**PROBLEM STATEMENT:** From the line containing "Task: Click the Update Credentials label text" onward, every line of the entries is to be set down exactly, the last line included.

Stored entries
——
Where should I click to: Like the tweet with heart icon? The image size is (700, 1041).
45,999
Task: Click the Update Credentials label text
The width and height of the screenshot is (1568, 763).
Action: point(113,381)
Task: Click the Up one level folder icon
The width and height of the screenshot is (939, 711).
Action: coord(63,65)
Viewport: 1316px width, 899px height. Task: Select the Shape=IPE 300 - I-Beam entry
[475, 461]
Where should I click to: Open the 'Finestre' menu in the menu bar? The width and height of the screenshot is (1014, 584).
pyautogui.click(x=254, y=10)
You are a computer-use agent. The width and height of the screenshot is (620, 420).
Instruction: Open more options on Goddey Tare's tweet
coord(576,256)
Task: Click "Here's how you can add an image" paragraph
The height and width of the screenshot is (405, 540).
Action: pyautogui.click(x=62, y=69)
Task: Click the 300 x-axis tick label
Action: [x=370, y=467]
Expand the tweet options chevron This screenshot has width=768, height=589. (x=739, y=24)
——
**EXERCISE OUTPUT:**
Task: Click the Update Credentials label text
The width and height of the screenshot is (1568, 763).
Action: point(113,381)
Task: Click the Up one level folder icon
The width and height of the screenshot is (939, 711).
Action: coord(63,65)
Viewport: 1316px width, 899px height. Task: Select the Shape=IPE 300 - I-Beam entry
[475, 461]
Where should I click to: Open the 'Finestre' menu in the menu bar? The width and height of the screenshot is (1014, 584).
pyautogui.click(x=254, y=10)
You are a computer-use agent. The width and height of the screenshot is (620, 420).
Instruction: Open more options on Goddey Tare's tweet
coord(576,256)
Task: Click "Here's how you can add an image" paragraph
The height and width of the screenshot is (405, 540).
Action: pyautogui.click(x=62, y=69)
Task: Click the 300 x-axis tick label
Action: [x=370, y=467]
Expand the tweet options chevron This screenshot has width=768, height=589. (x=739, y=24)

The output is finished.